## WHAT YOU ARE ASKED TO DO
Find the line containing "Click the brightness" in the entries below. Restate it and each line after it, word for word, up to and including the line containing "You are a computer-use agent. Viewport: 1080px".

━━━━

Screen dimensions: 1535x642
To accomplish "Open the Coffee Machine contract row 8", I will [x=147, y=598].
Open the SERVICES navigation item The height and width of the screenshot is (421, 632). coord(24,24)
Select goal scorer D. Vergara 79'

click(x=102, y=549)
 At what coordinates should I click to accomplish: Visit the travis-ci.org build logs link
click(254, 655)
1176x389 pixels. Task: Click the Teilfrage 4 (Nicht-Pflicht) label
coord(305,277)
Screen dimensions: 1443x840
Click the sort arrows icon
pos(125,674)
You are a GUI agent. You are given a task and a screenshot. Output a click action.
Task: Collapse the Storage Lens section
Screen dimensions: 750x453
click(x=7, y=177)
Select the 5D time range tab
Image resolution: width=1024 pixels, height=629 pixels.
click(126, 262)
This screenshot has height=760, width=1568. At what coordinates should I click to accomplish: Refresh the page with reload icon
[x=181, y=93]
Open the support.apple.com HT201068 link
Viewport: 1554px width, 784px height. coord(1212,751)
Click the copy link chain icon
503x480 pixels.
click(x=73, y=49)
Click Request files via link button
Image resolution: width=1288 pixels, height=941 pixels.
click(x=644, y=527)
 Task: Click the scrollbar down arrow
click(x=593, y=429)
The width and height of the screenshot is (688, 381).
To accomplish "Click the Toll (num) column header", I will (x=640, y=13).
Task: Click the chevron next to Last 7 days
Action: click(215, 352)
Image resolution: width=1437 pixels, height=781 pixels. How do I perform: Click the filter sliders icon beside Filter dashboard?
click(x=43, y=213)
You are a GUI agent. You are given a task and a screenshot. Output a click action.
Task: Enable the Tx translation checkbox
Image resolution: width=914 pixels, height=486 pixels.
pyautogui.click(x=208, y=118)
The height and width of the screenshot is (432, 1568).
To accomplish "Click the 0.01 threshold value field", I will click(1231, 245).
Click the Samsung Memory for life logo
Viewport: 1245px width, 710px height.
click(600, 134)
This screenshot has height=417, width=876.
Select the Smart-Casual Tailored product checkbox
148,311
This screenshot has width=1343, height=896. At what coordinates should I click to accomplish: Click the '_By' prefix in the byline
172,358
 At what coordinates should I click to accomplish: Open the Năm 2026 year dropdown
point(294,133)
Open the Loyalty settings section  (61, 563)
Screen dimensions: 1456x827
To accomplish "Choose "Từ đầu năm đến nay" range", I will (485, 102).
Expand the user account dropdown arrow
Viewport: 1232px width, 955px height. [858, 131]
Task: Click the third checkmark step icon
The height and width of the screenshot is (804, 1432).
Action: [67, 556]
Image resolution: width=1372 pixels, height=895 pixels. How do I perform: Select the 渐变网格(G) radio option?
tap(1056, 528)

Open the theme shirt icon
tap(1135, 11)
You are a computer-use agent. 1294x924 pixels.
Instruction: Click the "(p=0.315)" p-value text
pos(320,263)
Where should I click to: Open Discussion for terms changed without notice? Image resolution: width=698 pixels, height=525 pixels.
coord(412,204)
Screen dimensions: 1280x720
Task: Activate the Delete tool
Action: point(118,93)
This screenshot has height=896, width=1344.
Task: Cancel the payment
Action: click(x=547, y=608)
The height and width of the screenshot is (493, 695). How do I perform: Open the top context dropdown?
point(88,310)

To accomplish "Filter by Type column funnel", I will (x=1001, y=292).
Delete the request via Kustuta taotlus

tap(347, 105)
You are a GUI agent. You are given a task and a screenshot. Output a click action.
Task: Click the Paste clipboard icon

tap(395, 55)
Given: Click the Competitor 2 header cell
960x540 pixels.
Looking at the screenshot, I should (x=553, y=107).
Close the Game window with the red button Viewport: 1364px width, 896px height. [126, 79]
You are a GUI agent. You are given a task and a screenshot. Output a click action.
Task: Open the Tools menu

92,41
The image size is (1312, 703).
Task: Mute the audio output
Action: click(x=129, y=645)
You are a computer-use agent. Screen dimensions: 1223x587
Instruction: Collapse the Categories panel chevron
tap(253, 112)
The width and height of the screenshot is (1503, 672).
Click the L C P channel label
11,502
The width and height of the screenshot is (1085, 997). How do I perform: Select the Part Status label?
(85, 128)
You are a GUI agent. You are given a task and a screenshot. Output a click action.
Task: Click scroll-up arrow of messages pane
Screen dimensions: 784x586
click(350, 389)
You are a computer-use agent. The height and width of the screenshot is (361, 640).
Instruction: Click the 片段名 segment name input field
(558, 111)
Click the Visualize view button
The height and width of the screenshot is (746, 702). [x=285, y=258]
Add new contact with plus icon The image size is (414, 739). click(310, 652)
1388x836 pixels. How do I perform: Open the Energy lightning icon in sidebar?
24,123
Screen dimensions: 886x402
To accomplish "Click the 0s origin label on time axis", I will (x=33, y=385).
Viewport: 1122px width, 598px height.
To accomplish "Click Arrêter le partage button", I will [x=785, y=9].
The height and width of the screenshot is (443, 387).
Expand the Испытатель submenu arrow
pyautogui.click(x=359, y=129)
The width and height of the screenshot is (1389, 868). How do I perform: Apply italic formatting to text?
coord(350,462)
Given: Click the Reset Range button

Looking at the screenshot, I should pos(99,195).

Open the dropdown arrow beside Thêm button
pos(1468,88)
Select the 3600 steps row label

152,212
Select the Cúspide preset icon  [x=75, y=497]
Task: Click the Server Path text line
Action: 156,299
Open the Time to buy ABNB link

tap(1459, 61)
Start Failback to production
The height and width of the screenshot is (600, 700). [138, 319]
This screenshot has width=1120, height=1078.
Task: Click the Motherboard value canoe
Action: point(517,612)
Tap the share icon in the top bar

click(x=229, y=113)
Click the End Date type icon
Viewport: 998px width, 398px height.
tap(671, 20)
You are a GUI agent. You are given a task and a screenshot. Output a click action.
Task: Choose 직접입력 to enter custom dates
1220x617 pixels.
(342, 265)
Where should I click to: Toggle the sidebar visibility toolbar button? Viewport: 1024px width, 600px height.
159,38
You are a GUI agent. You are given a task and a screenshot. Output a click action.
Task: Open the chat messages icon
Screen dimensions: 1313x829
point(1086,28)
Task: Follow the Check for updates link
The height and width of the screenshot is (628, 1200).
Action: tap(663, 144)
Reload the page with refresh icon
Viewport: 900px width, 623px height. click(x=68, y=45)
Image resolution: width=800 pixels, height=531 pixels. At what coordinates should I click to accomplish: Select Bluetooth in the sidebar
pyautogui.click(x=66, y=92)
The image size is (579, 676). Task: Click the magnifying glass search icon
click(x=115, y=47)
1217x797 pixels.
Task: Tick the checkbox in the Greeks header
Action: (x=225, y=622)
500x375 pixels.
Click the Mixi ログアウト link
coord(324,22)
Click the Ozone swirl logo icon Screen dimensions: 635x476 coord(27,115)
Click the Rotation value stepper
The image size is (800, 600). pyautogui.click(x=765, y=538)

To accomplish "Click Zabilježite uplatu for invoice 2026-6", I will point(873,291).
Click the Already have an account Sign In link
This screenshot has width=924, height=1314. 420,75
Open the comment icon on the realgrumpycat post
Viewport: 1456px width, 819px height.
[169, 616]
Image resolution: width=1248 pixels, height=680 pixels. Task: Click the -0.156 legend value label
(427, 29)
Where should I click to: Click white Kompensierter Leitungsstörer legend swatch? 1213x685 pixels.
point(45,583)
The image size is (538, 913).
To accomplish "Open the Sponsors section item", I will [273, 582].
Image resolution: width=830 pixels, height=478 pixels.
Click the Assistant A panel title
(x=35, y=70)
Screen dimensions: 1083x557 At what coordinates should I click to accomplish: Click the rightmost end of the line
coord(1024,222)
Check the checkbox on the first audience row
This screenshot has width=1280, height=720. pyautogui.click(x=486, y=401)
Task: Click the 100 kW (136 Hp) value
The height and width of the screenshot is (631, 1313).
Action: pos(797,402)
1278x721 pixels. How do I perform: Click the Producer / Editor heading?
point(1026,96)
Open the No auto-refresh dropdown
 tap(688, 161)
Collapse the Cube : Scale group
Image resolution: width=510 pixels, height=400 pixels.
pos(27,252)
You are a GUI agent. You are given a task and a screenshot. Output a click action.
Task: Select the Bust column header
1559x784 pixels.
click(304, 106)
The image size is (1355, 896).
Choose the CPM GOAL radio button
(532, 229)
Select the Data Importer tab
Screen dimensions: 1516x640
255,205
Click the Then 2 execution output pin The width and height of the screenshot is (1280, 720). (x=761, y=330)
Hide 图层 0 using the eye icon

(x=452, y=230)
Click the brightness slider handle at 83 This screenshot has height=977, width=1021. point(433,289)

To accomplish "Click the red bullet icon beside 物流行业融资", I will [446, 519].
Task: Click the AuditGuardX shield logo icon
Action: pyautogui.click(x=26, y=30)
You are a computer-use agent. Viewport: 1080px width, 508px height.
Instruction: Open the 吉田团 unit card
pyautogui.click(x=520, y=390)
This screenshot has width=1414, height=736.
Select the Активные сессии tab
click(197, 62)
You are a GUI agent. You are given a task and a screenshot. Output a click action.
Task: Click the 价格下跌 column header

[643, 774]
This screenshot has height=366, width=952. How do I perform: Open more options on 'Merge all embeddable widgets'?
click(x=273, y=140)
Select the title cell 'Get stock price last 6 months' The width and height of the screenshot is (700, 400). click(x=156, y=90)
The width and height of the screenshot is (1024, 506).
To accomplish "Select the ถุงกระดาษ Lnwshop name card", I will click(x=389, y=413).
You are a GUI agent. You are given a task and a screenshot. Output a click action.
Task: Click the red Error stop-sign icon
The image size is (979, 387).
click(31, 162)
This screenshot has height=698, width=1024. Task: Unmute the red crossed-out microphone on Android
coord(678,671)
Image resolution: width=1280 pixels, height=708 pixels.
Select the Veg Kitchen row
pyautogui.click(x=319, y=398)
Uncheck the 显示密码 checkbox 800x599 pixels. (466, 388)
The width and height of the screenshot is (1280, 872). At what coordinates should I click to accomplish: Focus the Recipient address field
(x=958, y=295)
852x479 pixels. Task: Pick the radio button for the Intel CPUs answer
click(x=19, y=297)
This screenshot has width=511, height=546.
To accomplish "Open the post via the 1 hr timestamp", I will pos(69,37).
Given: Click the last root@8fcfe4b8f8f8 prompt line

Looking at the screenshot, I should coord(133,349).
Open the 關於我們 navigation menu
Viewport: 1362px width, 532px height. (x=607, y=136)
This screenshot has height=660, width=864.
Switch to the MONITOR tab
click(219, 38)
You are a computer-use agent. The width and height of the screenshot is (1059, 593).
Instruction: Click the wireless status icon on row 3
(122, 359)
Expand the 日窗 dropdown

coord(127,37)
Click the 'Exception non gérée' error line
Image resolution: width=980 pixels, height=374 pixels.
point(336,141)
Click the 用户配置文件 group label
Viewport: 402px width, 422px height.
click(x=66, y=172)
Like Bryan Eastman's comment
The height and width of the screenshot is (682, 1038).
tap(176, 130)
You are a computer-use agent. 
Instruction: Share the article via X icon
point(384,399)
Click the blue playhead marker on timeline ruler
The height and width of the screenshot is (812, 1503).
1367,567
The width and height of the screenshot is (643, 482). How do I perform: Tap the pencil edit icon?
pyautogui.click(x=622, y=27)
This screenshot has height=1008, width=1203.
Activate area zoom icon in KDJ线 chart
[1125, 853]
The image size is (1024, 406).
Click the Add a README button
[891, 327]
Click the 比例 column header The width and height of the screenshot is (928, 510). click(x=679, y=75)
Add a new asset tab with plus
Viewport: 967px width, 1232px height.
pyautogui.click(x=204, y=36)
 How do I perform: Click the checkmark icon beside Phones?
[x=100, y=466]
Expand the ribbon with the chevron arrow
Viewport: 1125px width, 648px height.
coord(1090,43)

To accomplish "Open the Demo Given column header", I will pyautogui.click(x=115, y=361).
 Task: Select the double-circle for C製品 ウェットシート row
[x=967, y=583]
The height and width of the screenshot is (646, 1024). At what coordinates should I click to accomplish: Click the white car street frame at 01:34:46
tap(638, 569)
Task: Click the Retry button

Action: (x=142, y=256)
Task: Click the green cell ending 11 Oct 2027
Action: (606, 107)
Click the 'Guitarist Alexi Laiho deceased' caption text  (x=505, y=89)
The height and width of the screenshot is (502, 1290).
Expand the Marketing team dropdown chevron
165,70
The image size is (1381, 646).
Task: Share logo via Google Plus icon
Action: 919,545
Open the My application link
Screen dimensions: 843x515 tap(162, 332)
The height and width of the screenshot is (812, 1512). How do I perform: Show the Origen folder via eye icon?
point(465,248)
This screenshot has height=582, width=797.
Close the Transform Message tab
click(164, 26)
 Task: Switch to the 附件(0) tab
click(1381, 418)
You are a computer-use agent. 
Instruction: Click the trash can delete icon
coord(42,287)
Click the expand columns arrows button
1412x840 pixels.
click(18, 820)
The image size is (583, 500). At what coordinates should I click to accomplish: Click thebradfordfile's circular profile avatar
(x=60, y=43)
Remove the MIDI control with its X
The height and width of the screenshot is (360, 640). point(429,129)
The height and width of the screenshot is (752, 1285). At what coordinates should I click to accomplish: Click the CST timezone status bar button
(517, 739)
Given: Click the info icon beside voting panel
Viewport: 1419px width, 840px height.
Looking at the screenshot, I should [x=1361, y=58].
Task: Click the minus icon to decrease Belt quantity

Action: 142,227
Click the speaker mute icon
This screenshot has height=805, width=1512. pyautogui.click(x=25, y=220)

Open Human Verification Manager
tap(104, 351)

━━━━

## TASK ANSWER
Click the brightness slider handle at 83 This screenshot has height=977, width=1021. point(433,289)

To accomplish "Click the red bullet icon beside 物流行业融资", I will [446, 519].
Task: Click the AuditGuardX shield logo icon
Action: pyautogui.click(x=26, y=30)
You are a computer-use agent. Viewport: 1080px width, 508px height.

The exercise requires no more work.